X-MEN映画は、2006年の『X-MEN:ファイナル・ディシジョン』で一旦シリーズが完結します。理由の一つとして挙げられているのが、ヒュー・ジャックマン、パトリック・スチュワート、イアン・マッケラン、ハル・ベリーらが俳優としてブレイクし、それぞれのスケジュールを合わせられないという事情があったようです。従って、一番人気のヒュー・ジャックマン演じるウルヴァリンを中心にした映画が企画されたわけですね。実際、コミックの方でもウルヴァリン単体のコミック・シリーズが多数作られて人気を博していましたから。

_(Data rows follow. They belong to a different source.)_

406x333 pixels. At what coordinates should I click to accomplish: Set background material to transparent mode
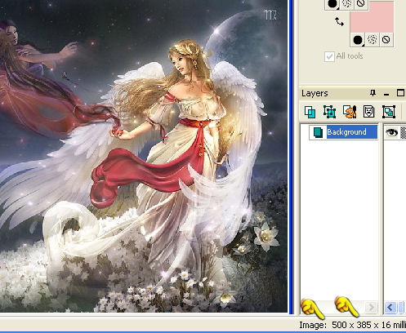click(386, 40)
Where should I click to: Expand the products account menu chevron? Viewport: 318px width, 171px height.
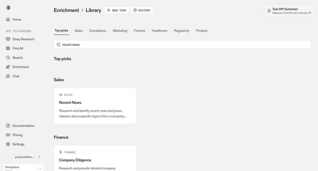[39, 157]
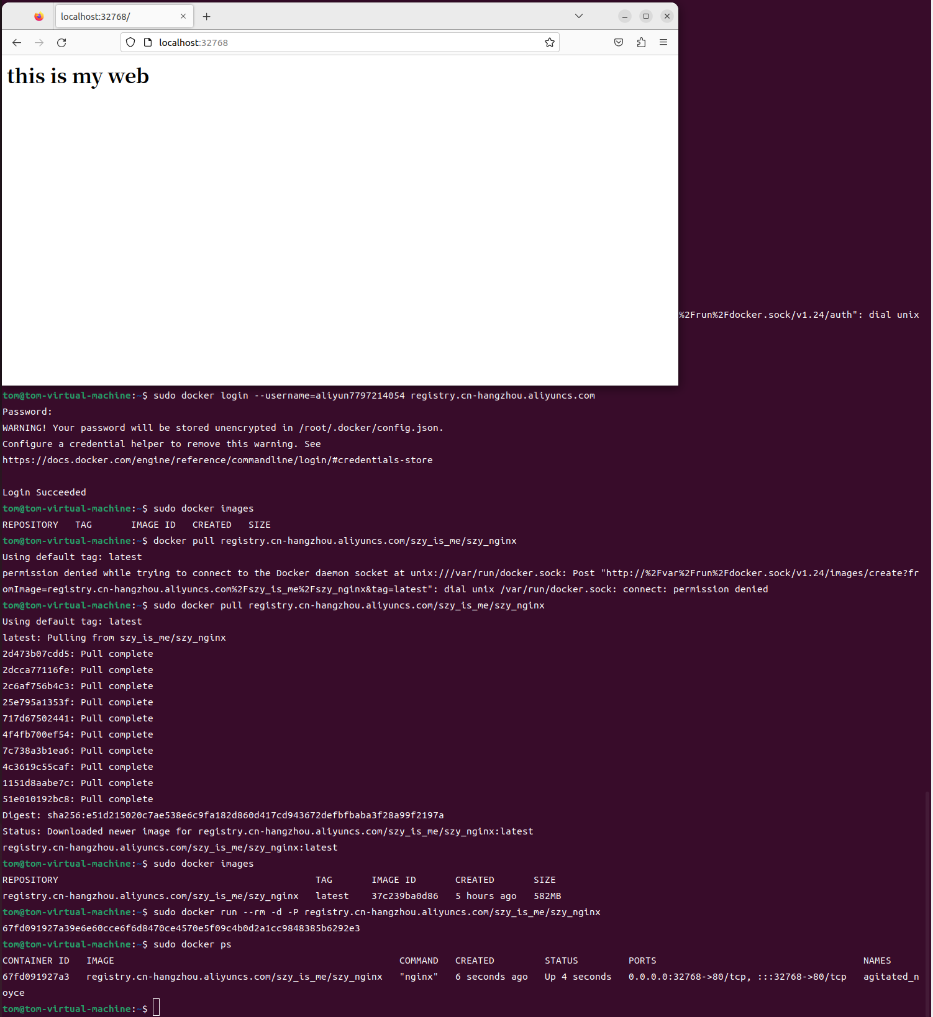
Task: Click the shield tracking protection icon
Action: point(130,42)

実は日本とも縁が深い! ウルヴァリン映画はアメコミファンでなくとも楽しめる

ウルヴァリンは驚異的な治癒能力を持っているミュータントで、不老不死的の不死身の体を持っています。19世紀の半ばに生まれ、それからずっと生きている。そして、その力を活かして戦争の中で生きてきた。

『ウルヴァリン:X-MEN ZERO』©2013 Twentieth Century Fox Home Entertainment LLC. All Rights Reserved.

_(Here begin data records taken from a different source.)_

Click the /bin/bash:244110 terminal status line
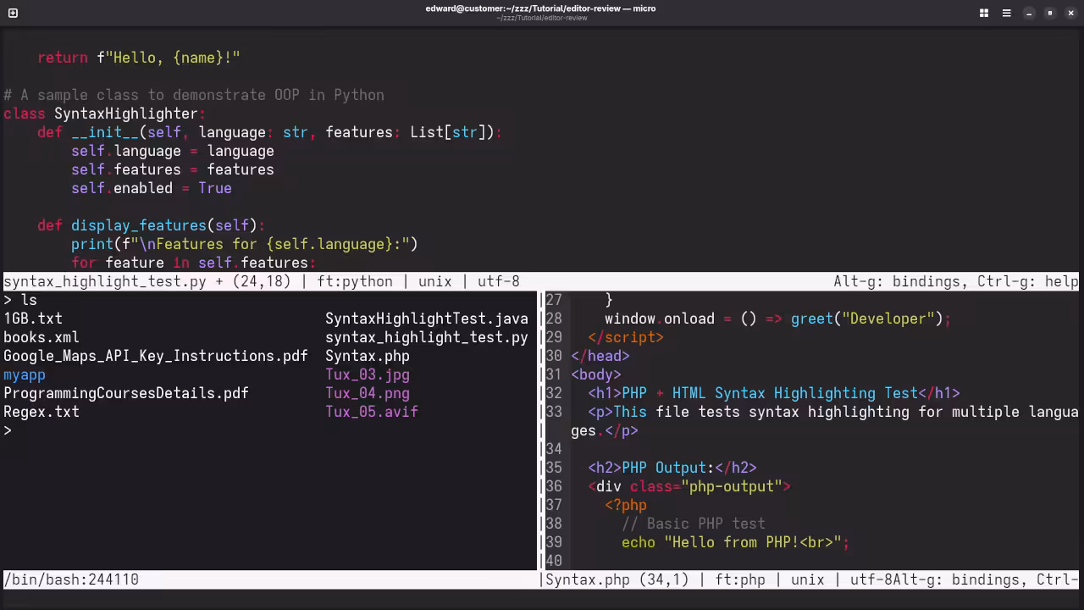1084x610 pixels. tap(71, 580)
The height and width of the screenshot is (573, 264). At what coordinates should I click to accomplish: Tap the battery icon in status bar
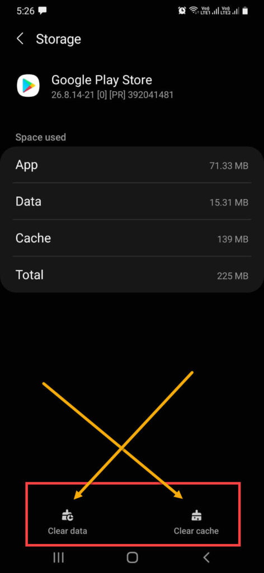pos(246,11)
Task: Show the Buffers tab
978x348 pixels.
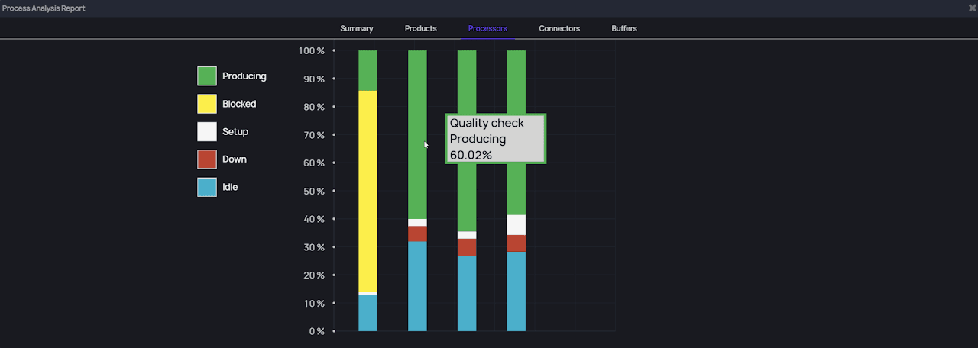Action: (623, 29)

しかし、その力に目を付けた軍の秘密組織によって、全身の骨にアダマンチウムという超合金を移植される。人間兵器として利用されそうになりますが、そこから脱出。けれど、それまでの記憶を失い放浪の身となる。そして、めぐりめぐってX-MENのメンバーになる。また、日本の女性と恋仲になるなど日本とのかかわりも深い。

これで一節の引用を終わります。